Inwieweit der kleine klassizistische Saalbau mit geradem, fensterlosen Chorabschluss, den ehemals vier Fensterachsen, einem Krüppelwalmdach und Eckpilastern (Wandpfeiler im Mauerverbund) aus Sandstein Bezug nimmt auf die Vorgängerkirche, kann nicht festgestellt werden. Erst 1911 wurde der schlanke Glockenturm an der Südwestecke der ehemaligen Eingangsfassade angebaut, der mit seiner Bruchstein-Eckquaderung an seiner Südwestecke auf die Pilaster am Kirchenbau reagiert. Schmale Schlitzfenster in den unteren Geschossen, die dem inneren Treppenaufgang folgen, je zwei Zeigerblätter an Südwest- und Nordostecke und rundbogige Schallöffnungen sowie ein Zwillingsfenster im Westen gliedern den mit Satteldach bedeckten Turm.
In den 1950er und 1960er Jahren wurden durch den Saarbrücker Architekten Prof. Rudolf Krüger Renovierungs- und Umbauarbeiten durchgeführt. 1950 ersetzte Rudolf Krüger die westlichen Rundbogenfenster durch jeweils ein Okulifenster und ein zweiteiliges Rechteckfenster darunter an der Südseite sowie einen neuen überdachten Eingang an der Nordseite. Das ursprüngliche Westportal war durch den angefügten Turm in Bedrängnis geraten. Hier wurde später eine kleine Sakristei angebaut.

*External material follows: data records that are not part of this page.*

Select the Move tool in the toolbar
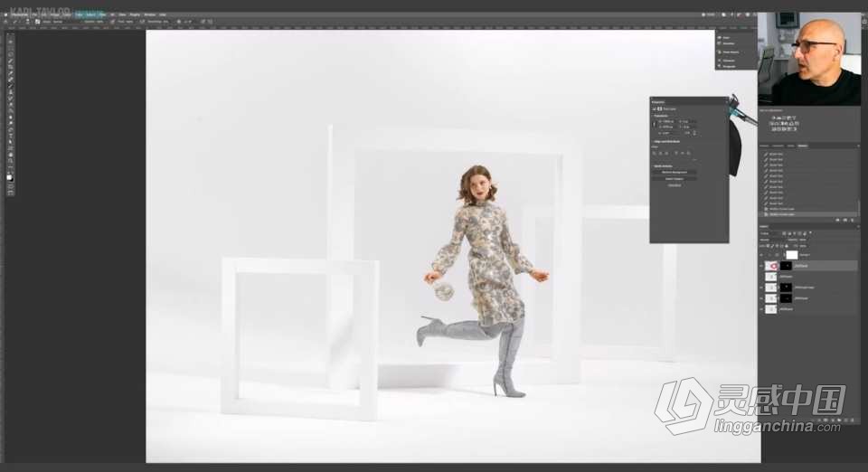This screenshot has width=868, height=472. [10, 42]
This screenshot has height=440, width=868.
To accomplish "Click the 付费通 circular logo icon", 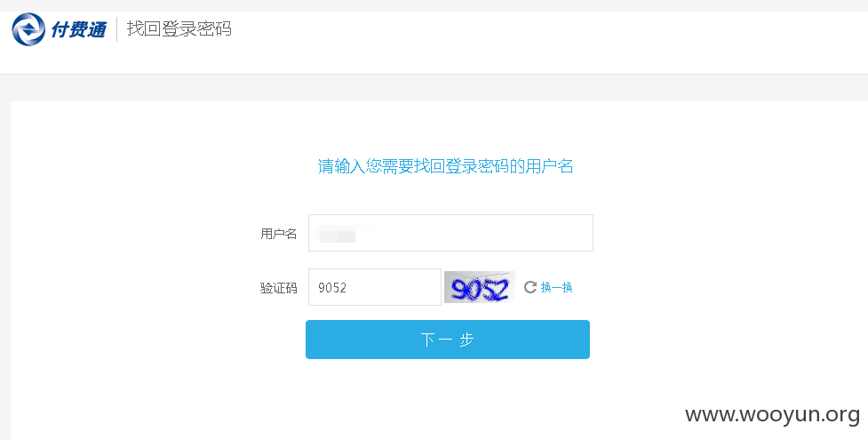I will click(x=28, y=29).
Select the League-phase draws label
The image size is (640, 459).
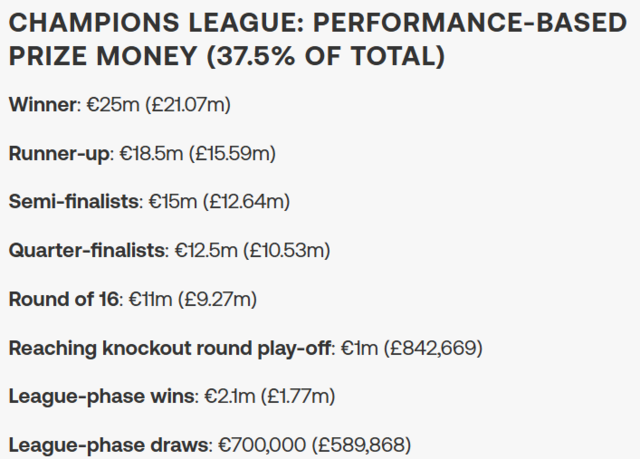(108, 445)
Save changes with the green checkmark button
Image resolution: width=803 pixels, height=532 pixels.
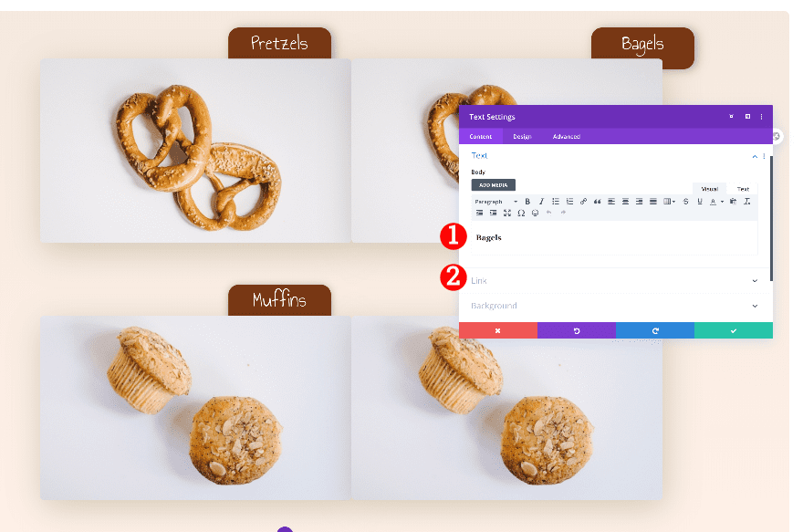[x=734, y=330]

Die „klassizistische Note“ (Martin Klewitz) der Leitersweiler Kirche, die geographisch und stilistisch zur Gruppe der Kirchen von Werschweiler, St. Wendel und Hoof gehört, lässt sich am Außenbau einerseits noch erkennen an den Sandsteingewänden der Rundbogenfenster mit ihren profilierten Bögen, den Pilastern und abgetreppten Kämpfern (Widerlager des Bogens) und andererseits an der Eckquaderung. Sie setzt sich aus drei übereinandergestellten Pilastern zusammen, die jeweils auf der Höhe der Fenstersolbänke und der Kämpferzone kleine Kämpferzacken aufweisen. Man könnte sich hier wie in St. Wendel durchlaufende Gesimse vorstellen. Martin Klewitz, damaliger saarländischer Landeskonservator schrieb seinerzeit: „Es ist ein später Klassizismus, biedermeierlich bescheiden, aber doch liebenswert und architektonisch schön.“
In den 1960er Jahren erfolgte eine umfangreiche Neugestaltung des Innenraumes, die ihm das heutige Aussehen verlieh. Eine alte Abbildung des Chorraumes lässt noch die ursprüngliche Wandbemalung, eine Gliederung in rechteckige Bahnen sowie die typisch evangelische Anordnung von über mehrere Stufen erhöhtem Kanzelaltar in der Mitte der Chorwand, erkennen. Eine Art hölzerne Chorschranke, welche die Kanzeltreppe verbirgt, und ein Kanonenofen rechts sind auf der Abbildung noch zu sehen. Von 1964 existieren Zeichnungen von Rudolf Krüger, die das heutige Aussehen des Chorraums wiedergeben: Ein erhöhter Raumteil mit Altartisch in der Mitte, rechts eine in die Nähe der Gemeinde gerückte Kanzel (oder Lesepult) und links oben an der Stirnwand die stählerne Dornenkrone im Strahlenkranz, ein Motiv Krügers, das er auch in seinem evangelischen Gemeindezentren Wellesweiler (1956) und der Evangelischen Johanneskirche in Idar-Oberstein (1961) verwendet. Für die zwei Meter große Dornenkrone existiert eine auf den 10. August 1964 datierte Rechnung der Kunst- und Bauschlosserei-Eisenkonstruktion Karl Jung aus Saarbrücken, in der ausdrücklich auf die Urheberschaft des Architekten hingewiesen wird.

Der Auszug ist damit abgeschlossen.